I nostri tanti perché

Nairobi – Kenya

Il primo giorno a Wamba l’ho concluso con diverse domande, ad alcune delle quali sono riuscita a rispondere nel corso delle prime due settimane di missione. Oggi, secondo giorno effettivo a Nairobi, mi trovo di nuovo a riflettere, ma stavolta la domanda è una sola: “Perché?”.

Perché ci sono bambini di 6-7-8 anni costretti a vivere per strada, implorando l’elemosina solo per poter mangiare qualcosa? Perché, a pochi passi da lussuosi grattacieli che rievocano i quartieri più opulenti di New York, si trova la SLAM più grande del Kenya, dove il lusso concesso ai suoi abitanti, includendo i bambini, si limita a una tazza di chai e a un sodoma al giorno, quando va bene?

Questa realtà è inaccettabile e non voglio abituarmi all’idea che “qui funziona così, è la normalità”. È vero che ad un certo punto si può relativizzare il concetto di giusto o sbagliato, di normale o anormale. Tuttavia, non posso e non possiamo ignorare la dignità delle persone, in particolare quella dei bambini. Se uno di questi è costretto a vivere sui marciapiedi, a rischiare di essere investito ogni volta che attraversa una strada e a subire violenze se si avvicina troppo a proprietà private, vivendo costantemente esposto alla tentazione della delinquenza perché non gli vengono offerte alternative più dignitose, allora è evidente che la situazione è inaccettabile; soprattutto quando c’è chi è perfettamente al corrente di quanto succede ma non fa assolutamente niente per cambiare le cose.

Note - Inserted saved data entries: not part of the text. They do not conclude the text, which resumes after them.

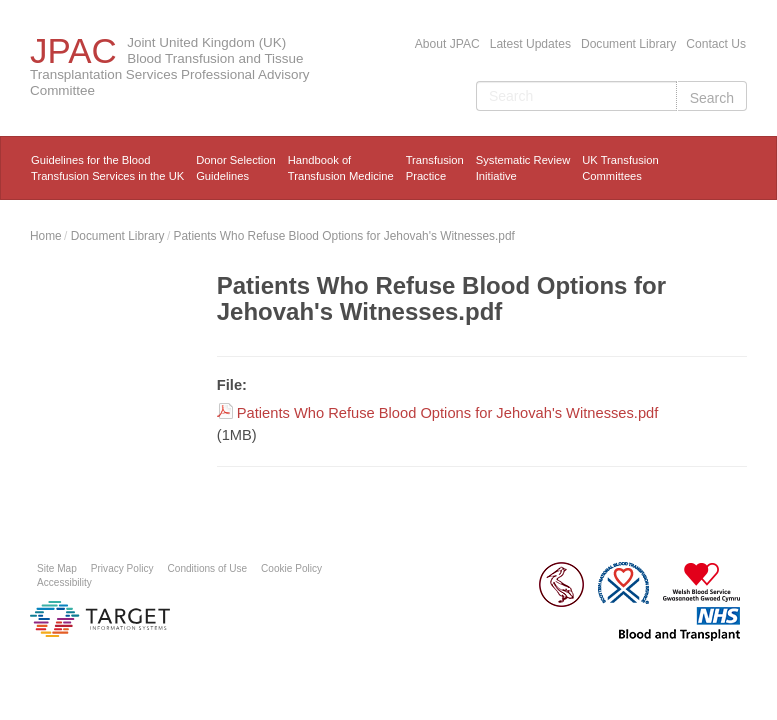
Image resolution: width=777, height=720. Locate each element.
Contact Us (716, 44)
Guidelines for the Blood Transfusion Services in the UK (107, 168)
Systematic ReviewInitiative (523, 168)
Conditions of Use (208, 568)
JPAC (73, 50)
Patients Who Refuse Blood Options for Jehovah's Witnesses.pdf (344, 236)
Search (712, 98)
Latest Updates (530, 44)
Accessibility (64, 582)
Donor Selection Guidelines (236, 168)
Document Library (628, 44)
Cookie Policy (291, 568)
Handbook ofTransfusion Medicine (341, 168)
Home (46, 236)
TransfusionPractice (435, 168)
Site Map (57, 568)
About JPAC (447, 44)
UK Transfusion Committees (620, 168)
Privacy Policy (122, 568)
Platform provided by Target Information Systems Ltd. (100, 619)
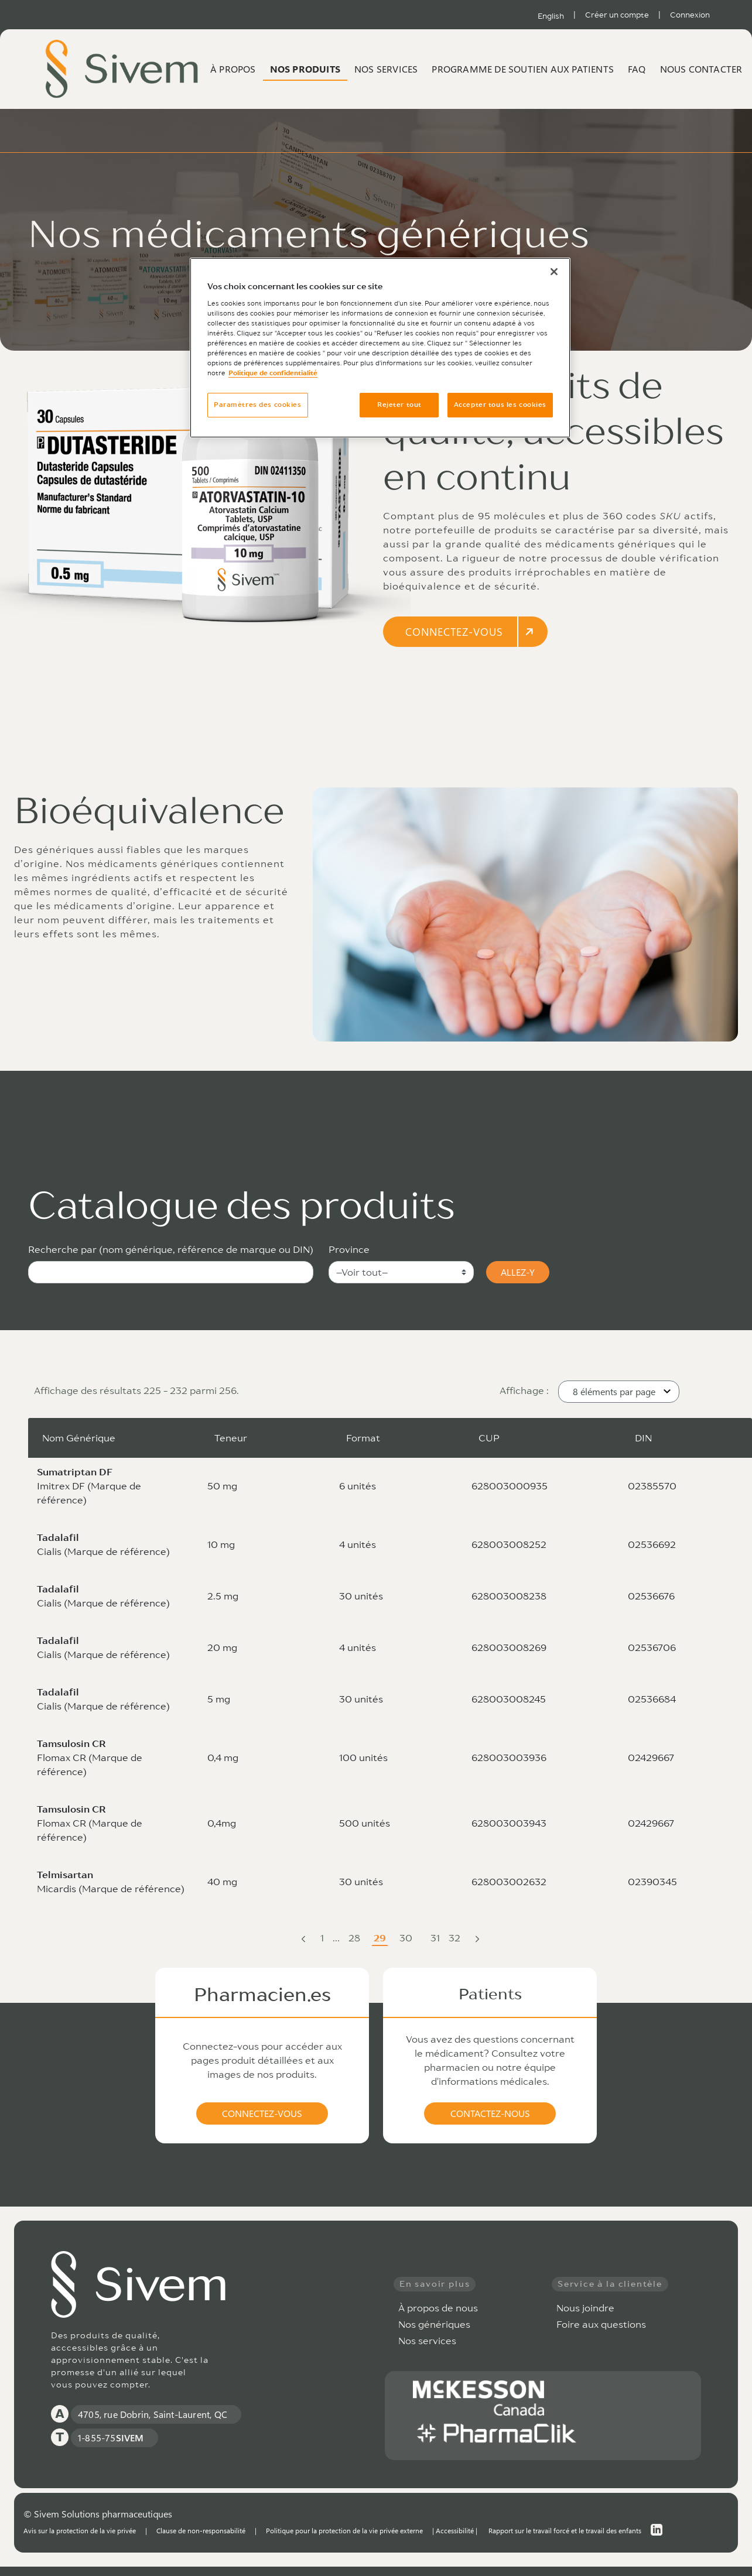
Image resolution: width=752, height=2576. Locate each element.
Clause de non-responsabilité (200, 2530)
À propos (233, 69)
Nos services (386, 69)
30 (407, 1939)
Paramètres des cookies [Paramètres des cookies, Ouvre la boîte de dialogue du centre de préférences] (258, 404)
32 (456, 1939)
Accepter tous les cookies (500, 404)
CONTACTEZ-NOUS (490, 2113)
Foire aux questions (601, 2324)
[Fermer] (554, 272)
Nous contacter (701, 69)
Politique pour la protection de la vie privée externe (344, 2530)
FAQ (637, 69)
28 (355, 1939)
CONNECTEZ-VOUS (470, 632)
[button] (618, 1392)
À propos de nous (438, 2308)
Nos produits (305, 69)
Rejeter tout (399, 404)
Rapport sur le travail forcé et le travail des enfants (564, 2530)
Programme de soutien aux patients (523, 69)
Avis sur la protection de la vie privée (79, 2530)
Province (349, 1249)
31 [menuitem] (438, 1939)
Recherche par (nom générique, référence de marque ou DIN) (170, 1249)
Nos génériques (434, 2324)
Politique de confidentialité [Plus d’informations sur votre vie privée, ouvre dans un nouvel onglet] (272, 373)
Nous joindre (585, 2308)
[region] (380, 348)
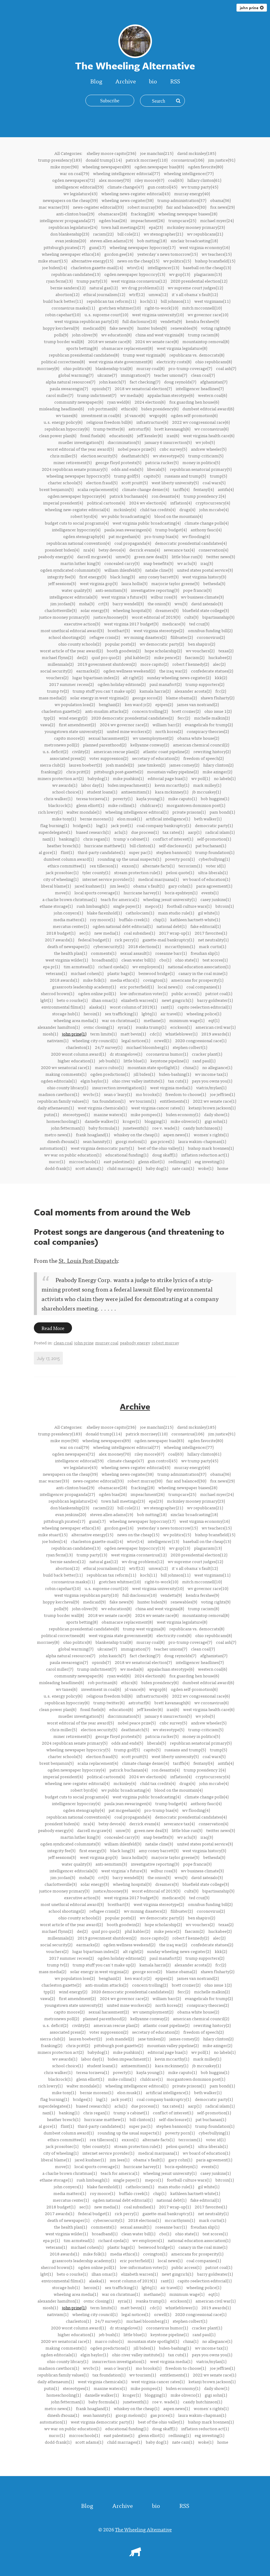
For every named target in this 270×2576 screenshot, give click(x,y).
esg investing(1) (209, 1161)
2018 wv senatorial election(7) (143, 388)
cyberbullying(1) (214, 859)
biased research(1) (93, 832)
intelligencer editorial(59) (79, 186)
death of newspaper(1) (68, 946)
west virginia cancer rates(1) (158, 1107)
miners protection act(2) (61, 778)
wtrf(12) (137, 294)
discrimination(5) (124, 442)
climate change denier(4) (145, 489)
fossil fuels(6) (92, 435)
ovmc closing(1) (99, 1027)
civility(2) (81, 751)
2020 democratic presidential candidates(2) (132, 717)
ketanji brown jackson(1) (212, 1107)
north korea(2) (169, 731)
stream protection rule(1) (138, 872)
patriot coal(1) (218, 993)
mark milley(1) (207, 785)
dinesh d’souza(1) (63, 1141)
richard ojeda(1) (113, 966)
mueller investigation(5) (81, 442)
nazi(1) (48, 838)
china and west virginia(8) (159, 334)
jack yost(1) (122, 825)
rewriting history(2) (212, 751)
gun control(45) (162, 186)
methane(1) (154, 1020)
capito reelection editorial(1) (205, 1006)
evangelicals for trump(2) (209, 724)
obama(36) (220, 200)
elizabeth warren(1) (139, 1000)
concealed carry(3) (121, 563)
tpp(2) (49, 717)
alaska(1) (97, 1006)
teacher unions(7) (170, 375)
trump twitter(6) (108, 428)
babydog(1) (98, 778)
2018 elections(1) (144, 946)
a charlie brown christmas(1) (69, 899)
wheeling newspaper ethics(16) (71, 254)
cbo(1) (165, 959)
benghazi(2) (110, 704)
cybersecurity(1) (108, 946)
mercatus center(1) (71, 926)
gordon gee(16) (118, 254)
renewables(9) (184, 327)
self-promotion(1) (214, 838)
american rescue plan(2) (116, 751)
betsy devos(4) (112, 549)
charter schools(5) (65, 482)
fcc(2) (220, 690)
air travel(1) (171, 1013)
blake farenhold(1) (104, 912)
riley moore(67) (149, 180)
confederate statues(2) (212, 670)
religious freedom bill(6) (109, 422)
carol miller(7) (59, 395)
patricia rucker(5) (161, 462)
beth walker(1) (207, 818)
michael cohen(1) (87, 973)
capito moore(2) (69, 738)
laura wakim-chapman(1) (202, 1141)
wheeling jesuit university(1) (169, 899)
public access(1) (186, 993)
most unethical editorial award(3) (72, 630)
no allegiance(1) (217, 1067)
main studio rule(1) (176, 912)
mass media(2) (52, 697)
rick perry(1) (127, 939)
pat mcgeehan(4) (124, 536)
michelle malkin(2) (212, 717)
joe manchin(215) (156, 153)
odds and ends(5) (127, 469)
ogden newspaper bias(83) (159, 166)
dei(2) (82, 657)
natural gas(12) (103, 287)
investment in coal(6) (101, 415)
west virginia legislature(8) (182, 348)
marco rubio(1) (109, 1067)
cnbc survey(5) (173, 448)
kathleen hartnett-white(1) (195, 919)
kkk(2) (221, 677)
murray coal (106, 1342)
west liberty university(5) (175, 482)
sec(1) (84, 932)
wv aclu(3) (186, 563)
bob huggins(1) (215, 798)
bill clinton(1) (142, 845)
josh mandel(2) (120, 764)
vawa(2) (47, 724)
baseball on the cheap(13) (207, 267)
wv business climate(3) (202, 596)
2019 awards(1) (216, 1033)
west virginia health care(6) (208, 435)
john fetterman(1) (68, 1127)
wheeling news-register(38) (127, 200)
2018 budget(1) (60, 932)
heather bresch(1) (63, 845)
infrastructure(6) (152, 422)
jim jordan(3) (62, 603)
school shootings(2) (67, 637)
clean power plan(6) (57, 435)
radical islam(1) (220, 832)
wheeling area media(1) (76, 1020)
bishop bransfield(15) (215, 260)
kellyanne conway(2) (149, 744)
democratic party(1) (214, 825)
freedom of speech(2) (203, 758)
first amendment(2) (77, 724)
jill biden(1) (144, 1074)
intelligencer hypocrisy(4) (76, 529)
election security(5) (99, 455)
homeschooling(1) (63, 1121)
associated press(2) (67, 758)
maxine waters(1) (110, 1114)
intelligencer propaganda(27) (67, 220)
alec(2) (219, 664)
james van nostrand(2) (198, 704)
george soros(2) (147, 697)
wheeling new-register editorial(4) (77, 509)
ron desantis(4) (166, 496)
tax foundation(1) (108, 1100)
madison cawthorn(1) (58, 1094)
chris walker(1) (58, 798)
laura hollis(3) (134, 583)
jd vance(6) (135, 415)
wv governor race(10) (208, 314)
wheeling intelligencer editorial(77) (126, 173)
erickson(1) (181, 1027)
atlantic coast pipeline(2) (166, 751)
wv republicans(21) (205, 233)
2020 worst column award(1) (78, 1053)
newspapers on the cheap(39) (70, 200)
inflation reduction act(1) (205, 1154)
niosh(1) (50, 1033)
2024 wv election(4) (147, 502)
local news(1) (170, 986)
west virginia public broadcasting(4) (147, 522)
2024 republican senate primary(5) (74, 469)
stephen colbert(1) (190, 1047)
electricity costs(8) (174, 361)
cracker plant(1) (207, 1053)
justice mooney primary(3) (64, 617)
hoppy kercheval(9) (61, 327)
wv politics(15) (177, 260)
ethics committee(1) (67, 865)
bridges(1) (82, 825)
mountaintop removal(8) (205, 341)
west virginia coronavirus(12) (139, 280)
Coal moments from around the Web (112, 1211)
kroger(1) (132, 1121)
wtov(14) (135, 267)
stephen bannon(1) (173, 852)
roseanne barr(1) (171, 953)
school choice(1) (67, 791)
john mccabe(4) (214, 509)
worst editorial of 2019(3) (156, 617)
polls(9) (61, 334)
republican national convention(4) (78, 543)
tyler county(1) (96, 872)
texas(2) (225, 650)
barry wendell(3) (128, 603)
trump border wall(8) (64, 341)
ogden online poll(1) (97, 993)
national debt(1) (171, 926)
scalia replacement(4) (97, 489)
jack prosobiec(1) (62, 872)
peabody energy (135, 1342)
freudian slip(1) (205, 953)
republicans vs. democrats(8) (196, 354)
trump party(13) (92, 280)
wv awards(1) (64, 785)
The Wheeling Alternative (143, 2529)
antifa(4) (226, 489)
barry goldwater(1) (215, 1000)
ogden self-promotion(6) (194, 415)
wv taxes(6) (66, 415)
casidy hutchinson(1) (202, 1127)
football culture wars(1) (189, 906)
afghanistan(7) (213, 381)
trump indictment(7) (96, 395)
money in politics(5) (201, 462)
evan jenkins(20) (70, 240)
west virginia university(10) (158, 314)
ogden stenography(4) (84, 536)
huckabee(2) (220, 657)
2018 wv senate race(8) (109, 341)
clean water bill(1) (138, 959)
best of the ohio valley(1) (161, 1148)
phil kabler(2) (137, 657)
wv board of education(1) (206, 879)
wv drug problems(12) (143, 287)
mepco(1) (154, 906)
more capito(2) (154, 664)
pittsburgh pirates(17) (64, 247)
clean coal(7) (203, 375)
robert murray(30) (145, 206)
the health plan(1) (70, 953)
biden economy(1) (183, 1114)
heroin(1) (92, 1013)
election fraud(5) (101, 482)
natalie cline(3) (159, 569)
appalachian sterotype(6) (170, 395)
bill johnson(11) (175, 301)
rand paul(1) (204, 1060)
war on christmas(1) (121, 1020)
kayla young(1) (150, 798)
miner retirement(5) (72, 462)
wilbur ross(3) (164, 596)
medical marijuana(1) (158, 879)
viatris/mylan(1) (211, 1087)
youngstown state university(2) (74, 731)
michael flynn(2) (57, 657)
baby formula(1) (103, 1127)
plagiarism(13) (208, 274)
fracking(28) (142, 213)
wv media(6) (131, 395)
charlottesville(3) (61, 610)
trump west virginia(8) (144, 354)
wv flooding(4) (196, 536)
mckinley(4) (124, 509)
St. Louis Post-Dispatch (88, 1260)
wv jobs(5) (205, 442)
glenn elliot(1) (151, 1161)
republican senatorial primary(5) (201, 469)
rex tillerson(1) (104, 865)
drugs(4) (187, 509)
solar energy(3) (95, 610)
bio (153, 81)
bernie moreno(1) (96, 818)
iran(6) (173, 435)
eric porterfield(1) (137, 986)
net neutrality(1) (213, 939)
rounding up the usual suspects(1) (129, 859)
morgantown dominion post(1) (196, 805)
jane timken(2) (151, 764)
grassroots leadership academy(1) (84, 986)
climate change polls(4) (207, 522)
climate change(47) (125, 186)
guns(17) (97, 247)
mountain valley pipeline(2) (173, 771)
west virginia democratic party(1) (102, 1148)
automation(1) (53, 1148)
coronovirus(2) (211, 637)
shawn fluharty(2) (217, 697)
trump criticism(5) (205, 455)
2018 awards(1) (64, 980)
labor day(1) (92, 785)
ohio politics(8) (77, 368)
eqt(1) (213, 1020)
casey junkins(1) (215, 899)
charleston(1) (78, 1047)
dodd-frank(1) (58, 1168)
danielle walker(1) (102, 1121)
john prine (252, 8)
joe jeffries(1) (222, 1094)
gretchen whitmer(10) (120, 307)
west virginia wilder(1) (66, 959)
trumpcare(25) (182, 220)
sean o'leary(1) (118, 1094)
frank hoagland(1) (93, 1134)
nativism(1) (57, 1040)
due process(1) (145, 832)
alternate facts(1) (158, 865)
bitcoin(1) (224, 906)
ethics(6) (129, 408)
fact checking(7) (145, 381)
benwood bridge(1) (157, 973)
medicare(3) (173, 623)
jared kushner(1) (90, 885)
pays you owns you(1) (212, 1080)
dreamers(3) (166, 610)
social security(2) (56, 670)
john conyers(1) (68, 912)
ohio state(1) (187, 959)
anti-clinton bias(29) (75, 213)
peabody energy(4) (55, 556)
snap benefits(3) (158, 563)
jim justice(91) (221, 159)
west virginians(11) (212, 301)
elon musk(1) (129, 818)
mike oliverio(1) (186, 1121)
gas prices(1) (162, 1141)
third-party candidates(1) (101, 852)
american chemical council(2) (201, 744)
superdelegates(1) (55, 832)
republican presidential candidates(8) (84, 354)
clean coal (63, 1342)
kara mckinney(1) (171, 791)
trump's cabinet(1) (131, 838)
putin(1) (51, 1114)
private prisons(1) (189, 811)
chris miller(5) (63, 455)
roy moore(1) (102, 919)
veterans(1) (56, 973)
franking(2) (51, 771)
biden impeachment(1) (129, 785)
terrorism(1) (190, 865)
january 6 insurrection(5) (168, 442)
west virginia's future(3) (124, 596)
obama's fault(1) (148, 885)
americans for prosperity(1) (197, 980)
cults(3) (191, 617)
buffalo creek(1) (134, 919)
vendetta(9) (171, 321)
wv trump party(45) (199, 186)
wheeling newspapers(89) (106, 166)
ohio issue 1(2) (218, 711)
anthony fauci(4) (206, 529)
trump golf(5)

Dopo aver colto questo, che so essere un niente se confrontato all’effettiva realtà delle cose, mi sono interrogata su dove sia Dio in questi contesti, perché nonostante il mio sforzo, fatico a vederlo e, ancor di più, a sentirlo. Non riuscendo a trovare una risposta, ho esposto il mio punto di vista ai miei compagni e ad altri ragazzi di Torino che abbiamo incontrato nel pomeriggio, con i quali abbiamo condiviso le nostre esperienze di missione in Kenya. A questo punto, suor Valentina ha collegato la sua riflessione alla mia, affermando che, dopo essersi posta la stessa domanda, ha compreso che era errato il modo di porla. Infatti, Dio non si materializza, ma agisce attraverso di noi, attraverso le nostre mani, le nostre parole, i nostri gesti.

Questa prospettiva, a cui non avevo mai pensato, ha completamente stravolto il mio modo di vedere le cose, e da un’immagine buia osservata al mattino nella SLAM di Kibera, ho iniziato a scorgere delle piccole luci bianche. Ad esempio, mi è tornato in mente che al mattino avevo visto alcuni bambini giocare tra sporcizia e lamiere, circondati da un odore nauseante che si impregna nel naso e sui vestiti e che difficilmente svanisce. Eppure, erano felici: sorridevano, si abbracciavano. Potevano sembrare bambini di Wamba o di qualsiasi altro luogo, poiché la loro felicità non dipendeva da un bel posto in cui vivere, da vestiti firmati o dall’essere profumati. Un’altra luce bianca è stata rappresentata da un medico che lavora 24 ore su 24 in un piccolo ambulatorio nel centro della discarica; è un volontario che potrebbe trasferirsi altrove, ma ha scelto di rimanere proprio a Kibera per essere presente per chi ha bisogno. Credo non ci sia più Dio che nelle mani, nella volontà e nella gratuità ammirevole di questo dottore.

Infine, un’ulteriore luce l’ho scorta in Edwin, un giovane nato e cresciuto nella SLAM che ha deciso di rimanere per offrire un futuro migliore a quelli che, al pari di lui, sono ora bambini. Circa quindici anni fa ha fondato “Undugu Family of Home”, un’associazione il cui scopo fondamentale è estrarre i troppi bambini dalla strada e indirizzarli verso il bene, dimostrando loro che esistono vie alternative alla delinquenza, creando opportunità di studio e lavoro. È sicuramente difficile esprimere giudizi su realtà così complesse in tempi ristretti e con informazioni limitate, ma voglio credere che queste piccole luci bianche, simili ai chicchi di un buon seminatore, porteranno frutti significativi, auspicabilmente in un futuro non troppo lontano.